Wednesday, June 19, 2013
Common Cause this week pursued its case against the Senate filibuster at the D.C. Circuit when it filed its appellate brief, arguing that Judge Emmett G. Sullivan (D.D.C.) was wrong to dismiss the case last December and pressing its argument that the filibuster is unconstitutional. Common Cause's press release is here; the brief is here. We posted on Judge Sullivan's decision here.
Recall that Judge Sullivan dismissed the case, Common Cause v. Biden, for lack of standing and for raising a political question. In its brief, Common Cause takes on Judge Sullivan's ruling and argues that the filibuster is unconstitutional.
As to standing, Common Cause argues that House-member-plaintiffs have standing to challenge Senate Rule XXII, the cloture rule that allows a filibuster if the majority can't muster 60 votes to close debate, because the Rule allowed a minority in the Senate to effectively nullify their votes in favor of the DISCLOSE and DREAM Acts. Common Cause relies on language from Raines v. Byrd (1997), which says that "legislators whose votes . . . would have been sufficient to . . . enact a specific legislative Act have standing to sue if that legislative action . . . does not go into effect on the ground that their votes have been completely nullified" by a procedural violation of the Constitution. (In Raines, the Court held that Senator Byrd lacked standing when he mounted a facial challenge to the Line-Item Veto Act but failed to show that his vote on any specific appropriation bill had been nullified by the Act.)
Common Cause also argues that it has standing in its own right, because the filibuster of the DISCLOSE Act frustrated its core mission of campaign reform. It argues that it has standing based on its members, because they cannot learn the identities of certain campaign contributors. And it argues that the "dreamer"-plaintiffs have standing, because the filibuster of the DREAM Act denied them the benefits of that Act.
As to political question, Common Cause says that rules of Congress are justiciable, that they must be constitutional, and that "[t]here is nothing in the record of the Federal Convention indicating that the Framers intended to delegate to either house the authority to depart from the principle of majority rule . . . ." Brief at 15-16.
Finally, on the merits, Common Cause says,
Rule XXII's supermajority vote requirement is inconsistent with the rules of parliamentary practice that preceeded the adoption of the Constitution, the intent of the Framers as reflected in The Federalist Papers, the text of the Quorum and the Presentment Clauses, the exclusive list of exceptions to the principle of majority rule in the Constitution which specify when a supermajority vote is required, the provision of Article I, Sec. 3, cl. 4 that gives the Vice President the power to cast the tie-breaking majority vote when the Senate is "equally divided," and the first rules adopted by the Senate and the House immediately after ratification.
Brief at 56.
June 19, 2013 in Campaign Finance, Cases and Case Materials, Congressional Authority, Courts and Judging, Jurisdiction of Federal Courts, News, Separation of Powers | Permalink | Comments (0) | TrackBack (0)
Monday, June 10, 2013
The Ninth Circuit today dismissed a case first challenging the Bush Administration's warrantless wiretap program (the Terrorist Surveillance Program, or TSP) and later requesting destruction of records retained from that program.
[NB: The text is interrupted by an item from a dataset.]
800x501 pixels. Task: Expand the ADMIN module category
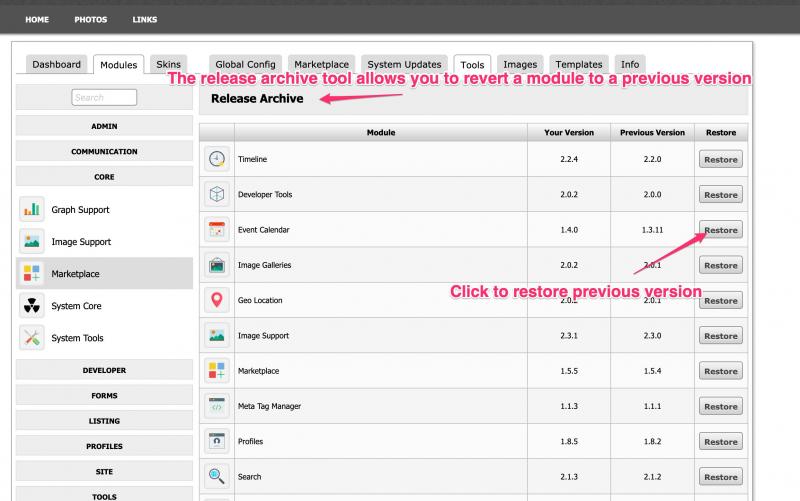(104, 126)
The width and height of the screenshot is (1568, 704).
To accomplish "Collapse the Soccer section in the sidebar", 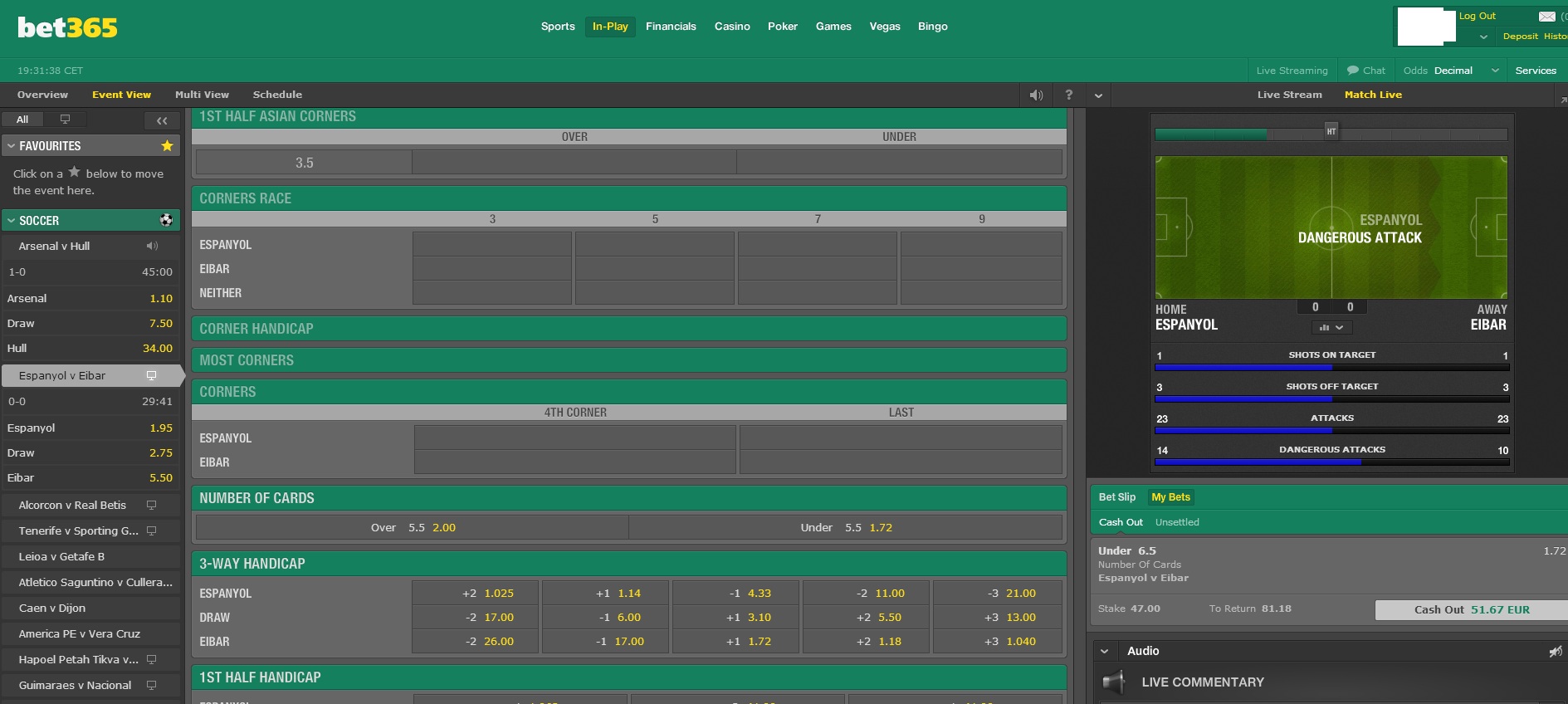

The case, In re National Security Agency Telecommunications Records Litigation, was brought by the Center for Constitutional Rights. CCR's information page, including links to earlier filings and rulings, is here.
The Ninth Circuit dismissed the case in a very brief, unpublished decision that relied on the Supreme Court's ruling in Clapper v. Amnesty International. Recall that the Court in that case dismissed a challenge to the government's surveillance program under the FISA Amendments Act of 2008. The Court ruled that the plaintiffs lacked standing, because they could not demonstrate that they were injured by the Act.
So too, here, the Ninth Circuit said. The court ruled that CCR had the same "highly attenuated chain" of alleged injury with one difference: the Amnesty International plaintiffs challenged a program with judicial oversight (by way of the FISC), whereas the CCR case challenged a program with no judicial oversight. Still, the Ninth Circuit said that "CCR's asserted injury relies on a different uncertainty not present in Amnesty Int'l, namely, that the government retained 'records' from any past surveillance it conducted under the now-defunct TSP."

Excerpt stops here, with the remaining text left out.